Durante os anos romanos, uma vez que ele tinha mais tempo para escrever, tornou-se um autor prolífico. Durante 24 anos, ele escreveu regularmente para a revista bimensal cristã The New Leader, publicada em Chennai, mas lida em toda a Índia. "Muitas religiosas, leigos, mas também padres e bispos me conhecem por meio desses artigos, nos quais eu tentava divulgar os desafios e o que estava em jogo na pesquisa teológica".
O Pe. Amaladoss também publicou 30 livros em inglês, a maior parte traduzida – particularmente O Jesus asiático, traduzido em sete línguas, incluindo o vietnamita e o indonésio. Muitos livros testemunham pesquisas conduzidas por uma geração inteira de padres universitários que, como ele, contribuíram para a difusão de teologia indiana: George Soares, Samuel Rayan, Felix Wilfred, John Tike ou também George GispertSauch, um pouco mais idoso, e Aloysius Pieris, do Sri Lanka.

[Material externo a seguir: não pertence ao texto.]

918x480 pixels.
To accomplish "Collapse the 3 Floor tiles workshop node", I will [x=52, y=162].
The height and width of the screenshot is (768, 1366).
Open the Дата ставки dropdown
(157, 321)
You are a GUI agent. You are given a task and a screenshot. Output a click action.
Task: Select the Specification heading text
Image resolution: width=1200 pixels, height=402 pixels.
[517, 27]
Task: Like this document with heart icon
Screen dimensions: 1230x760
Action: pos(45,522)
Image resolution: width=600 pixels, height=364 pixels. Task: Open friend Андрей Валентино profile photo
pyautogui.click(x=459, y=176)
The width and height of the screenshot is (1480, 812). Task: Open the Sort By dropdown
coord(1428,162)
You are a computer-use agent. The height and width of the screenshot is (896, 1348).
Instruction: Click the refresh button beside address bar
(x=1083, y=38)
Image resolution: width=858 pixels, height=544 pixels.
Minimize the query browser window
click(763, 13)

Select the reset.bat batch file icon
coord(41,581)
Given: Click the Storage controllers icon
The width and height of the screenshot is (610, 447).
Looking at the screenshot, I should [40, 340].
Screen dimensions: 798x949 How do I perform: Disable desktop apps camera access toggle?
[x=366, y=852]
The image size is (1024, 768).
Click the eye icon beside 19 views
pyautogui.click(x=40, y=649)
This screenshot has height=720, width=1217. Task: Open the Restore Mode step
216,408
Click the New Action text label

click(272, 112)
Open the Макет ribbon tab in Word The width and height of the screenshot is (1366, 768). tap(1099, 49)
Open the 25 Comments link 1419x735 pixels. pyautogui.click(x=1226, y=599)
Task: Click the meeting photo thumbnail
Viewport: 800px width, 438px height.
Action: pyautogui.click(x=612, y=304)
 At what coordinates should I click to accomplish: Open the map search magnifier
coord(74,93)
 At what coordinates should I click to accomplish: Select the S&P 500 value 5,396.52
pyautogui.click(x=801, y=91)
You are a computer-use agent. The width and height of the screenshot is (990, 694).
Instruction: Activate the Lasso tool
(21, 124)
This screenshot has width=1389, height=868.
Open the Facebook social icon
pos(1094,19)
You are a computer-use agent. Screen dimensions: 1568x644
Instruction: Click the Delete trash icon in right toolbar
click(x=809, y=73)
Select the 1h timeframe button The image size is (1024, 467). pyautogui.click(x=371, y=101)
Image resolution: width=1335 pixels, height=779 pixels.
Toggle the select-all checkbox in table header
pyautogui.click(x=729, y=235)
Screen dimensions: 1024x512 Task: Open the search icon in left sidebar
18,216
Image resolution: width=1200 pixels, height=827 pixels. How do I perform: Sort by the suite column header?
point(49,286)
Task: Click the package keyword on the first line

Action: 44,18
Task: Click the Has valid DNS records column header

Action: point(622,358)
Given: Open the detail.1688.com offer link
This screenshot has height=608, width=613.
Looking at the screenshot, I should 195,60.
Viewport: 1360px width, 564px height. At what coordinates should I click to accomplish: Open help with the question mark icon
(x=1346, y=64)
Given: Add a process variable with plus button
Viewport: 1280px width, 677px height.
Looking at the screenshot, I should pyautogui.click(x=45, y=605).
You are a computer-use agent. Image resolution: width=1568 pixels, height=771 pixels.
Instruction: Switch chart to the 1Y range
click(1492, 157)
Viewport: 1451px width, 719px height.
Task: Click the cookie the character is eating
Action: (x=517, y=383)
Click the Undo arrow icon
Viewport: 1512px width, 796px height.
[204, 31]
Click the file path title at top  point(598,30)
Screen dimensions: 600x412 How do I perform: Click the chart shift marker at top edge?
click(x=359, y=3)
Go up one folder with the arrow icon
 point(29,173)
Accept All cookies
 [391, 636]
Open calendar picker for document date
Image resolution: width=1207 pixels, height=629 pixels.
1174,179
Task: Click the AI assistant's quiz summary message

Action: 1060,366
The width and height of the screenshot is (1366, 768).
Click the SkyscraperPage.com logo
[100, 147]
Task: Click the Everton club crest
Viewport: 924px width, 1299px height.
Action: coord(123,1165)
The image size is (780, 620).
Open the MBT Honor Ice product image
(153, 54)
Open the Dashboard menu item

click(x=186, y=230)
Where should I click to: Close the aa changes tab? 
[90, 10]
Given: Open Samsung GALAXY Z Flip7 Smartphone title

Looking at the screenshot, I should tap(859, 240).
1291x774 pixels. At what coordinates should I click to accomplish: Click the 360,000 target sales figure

"Não existe teólogo sério na Índia que negue que o Cristo é único, mas o nosso desafio é afirmar tudo isso em um mundo plural", irrita-se, quando são lembradas as sanções romanas destes últimos anos contra alguns religiosos indianos. "A teologia indiana está realizando o que São Paulo fez há dois mil anos", ele gosta de repetir. "Asim como o apóstolo nas nações inculturou o Cristo no logos e na filosofia gregas, nós o inculturamos no espírito indiano do advaíta". E quando ele é perguntado sobre quanto tempo será necessário para esse trabalho de inculturação, ele não hesita em responder: "25 anos".
Ele enfatiza a sua identidade indígena, "porque não se pode fazer teologia sem estar enraizado em uma língua, em uma cultura", mas se considera um "ser mundial". Depois de um ano, em 2007-2008, na Universidade Georgetown em Washington para dar cursos de cristologia e de inculturação, Michael Amaladoss continua ensinando em Berkeley (Califórnia), assim como em diversas universidades dos jesuítas: Lumen Vitae (Bruxelas), Tchan Maï (Tailândia) e Manila (Filipinas). Sem falar das conferências que ele é convidado a dar na China, na Coreia, na Alemanha, na Romênia... Em todas as suas viagens, ele prefere "reencontrar bons amigos ao invés de visitar museus", uma forma de cultivar uma vida social dentro de uma vida de trabalho muito intenso com poucas férias.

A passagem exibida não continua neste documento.